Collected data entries
_____

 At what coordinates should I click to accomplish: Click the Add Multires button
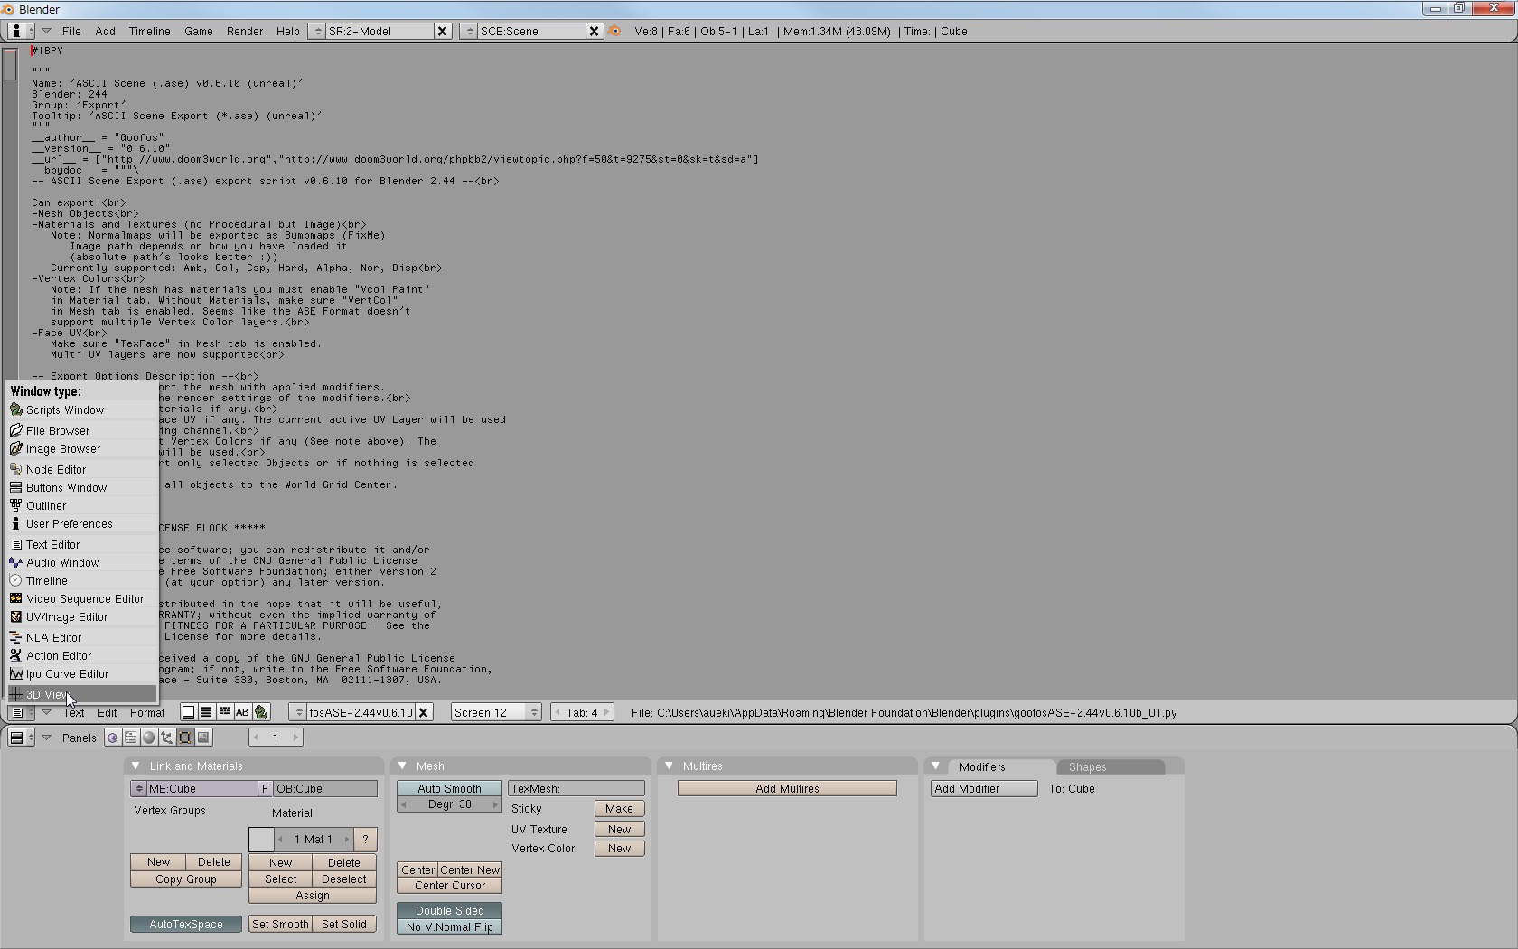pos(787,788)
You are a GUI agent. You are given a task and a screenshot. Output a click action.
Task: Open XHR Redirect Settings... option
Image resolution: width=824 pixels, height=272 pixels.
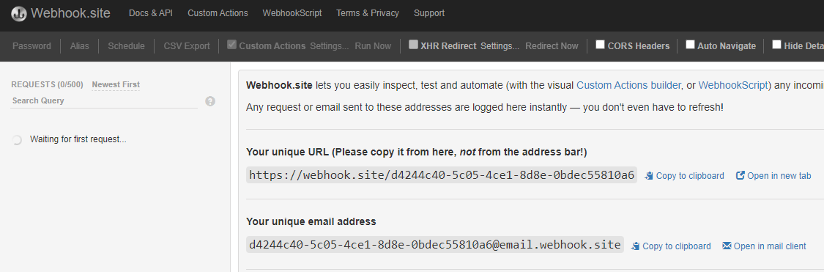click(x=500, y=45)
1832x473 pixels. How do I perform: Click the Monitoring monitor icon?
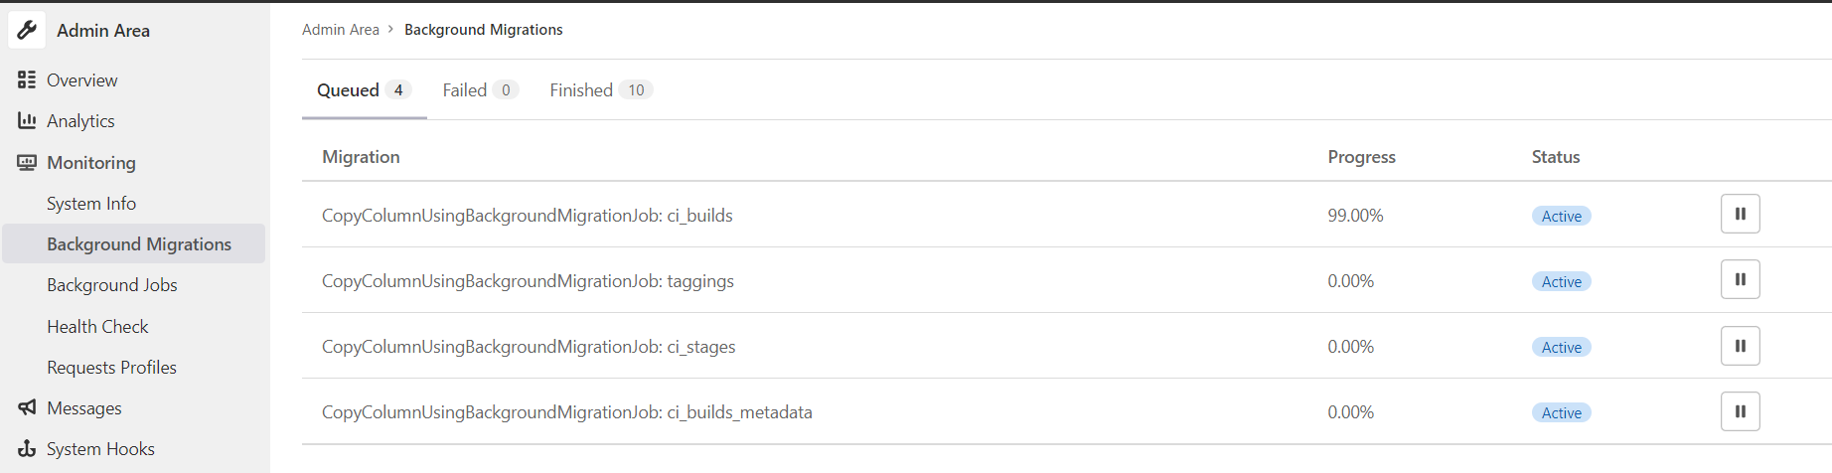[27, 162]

_____

§ **What you are asked to do**:
An exact transcription of all the entries is required, without the pictures.

§ **Reply to the exercise**:
 At what coordinates should I click to accomplish: Click the Add Multires button
pos(787,788)
You are a GUI agent. You are given a task and a screenshot. Output a click action.
Task: Open XHR Redirect Settings... option
Image resolution: width=824 pixels, height=272 pixels.
click(x=500, y=45)
1832x473 pixels. How do I perform: Click the Monitoring monitor icon?
[27, 162]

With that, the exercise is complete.